> **SELECTED TEXT**

____

Tuesday, December 04, 2007

Is India a better place to bring up kids?

This is a serious dilemma that many parents face while living abroad. Many of them site that as the main reason to go back to India and settle there. They think prevailing situation and surrounding conditions in India will allow their kids to learn “Indian culture”. The dilemma mainly raises two questions. First, what do we mean by “bringing up”. Secondly, what do we mean by “Indian Culture” that many of us are so desperate to teach that to their kids?

To me bringing up implies to help the kid to become a better and total human being. Formal education is only a part of that. But the main aspect is learned from parents, society and surrounding environment.

The pressure to succeed there in India is so high that our own parents want us to prosper in every aspect of life. They forcefully impose almost all of their unfulfilled desires on those kids. In India today, we hardly behave in a honest, rational way. Our present society does not support honesty, as a virtue but consider it as a 'drag' force to become 'successful'. We teach our kids the same in the name of reality.

We see good number of kids going to school with heavy load of books and return home to do huge home-work. After coming back from the school they go to music class, then swimming, then home work and so on… They are too busy to spend time with parents. Very limited free time they get, they prefer to spend with TV and/or video games. Kids in the past used to read comic or other books or listening fairy tales from grandparents. This change in habit reduces their ability to imagine, to think 'unthinkable'.

____

> **INFORMATION SUPPLIED**
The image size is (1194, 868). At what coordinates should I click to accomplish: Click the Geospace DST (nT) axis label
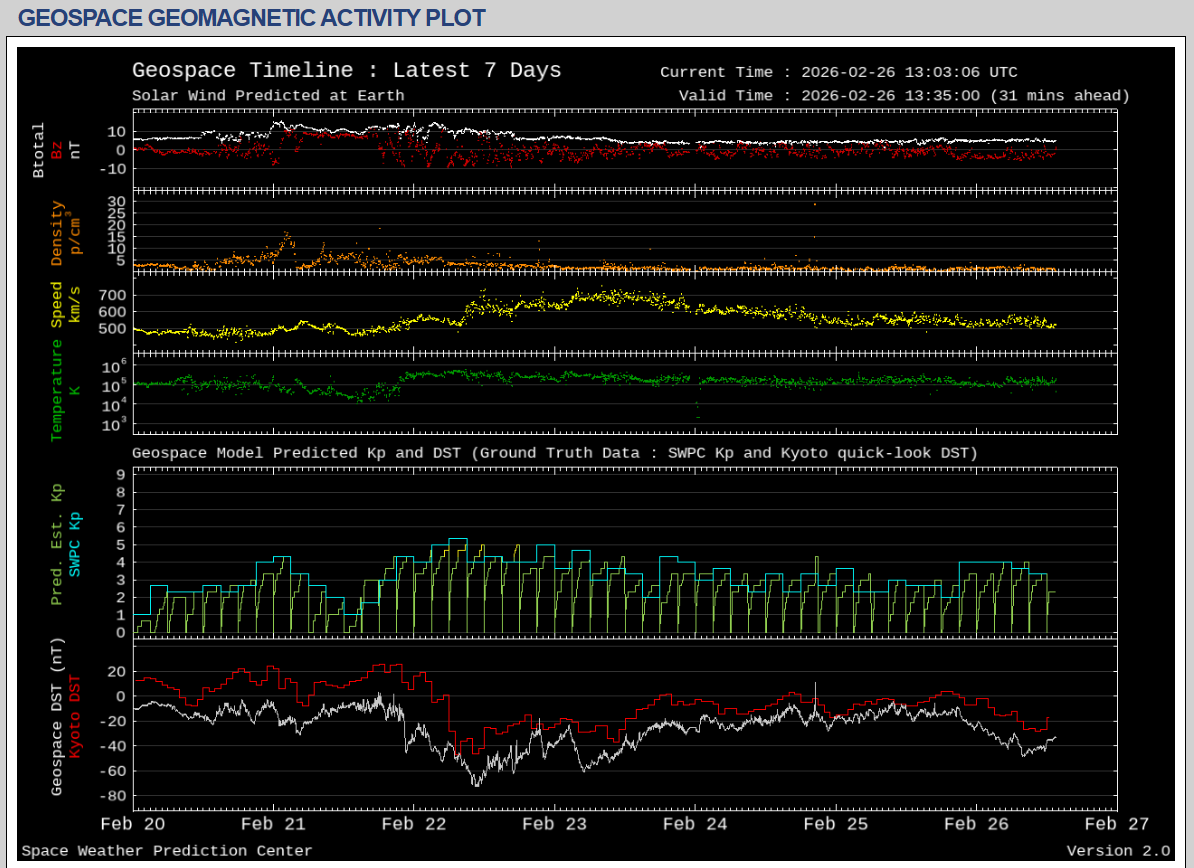coord(57,715)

____

> **WORK TO COMPLETE**
**1.** In the blog post on raising kids in India, rewrite the paragraph beginning "We see good number of kids" as a shorter paragraph that keeps its main facts.
**2.** Copy out everything in the blog post from "Is India a better" down to "and surrounding environment.".

> **TASK-BY-TASK ANSWERS**
**1.** Many children carry heavy loads of books to school and come home to a lot of homework, followed by music class, swimming and more homework. This leaves them too busy to spend time with their parents, and they spend what little free time they have on TV or video games. Children used to read comics and other books or hear fairy tales from their grandparents. This change in habit weakens their ability to imagine and to think the "unthinkable."

**2.**
Is India a better place to bring up kids?

This is a serious dilemma that many parents face while living abroad. Many of them site that as the main reason to go back to India and settle there. They think prevailing situation and surrounding conditions in India will allow their kids to learn “Indian culture”. The dilemma mainly raises two questions. First, what do we mean by “bringing up”. Secondly, what do we mean by “Indian Culture” that many of us are so desperate to teach that to their kids?

To me bringing up implies to help the kid to become a better and total human being. Formal education is only a part of that. But the main aspect is learned from parents, society and surrounding environment.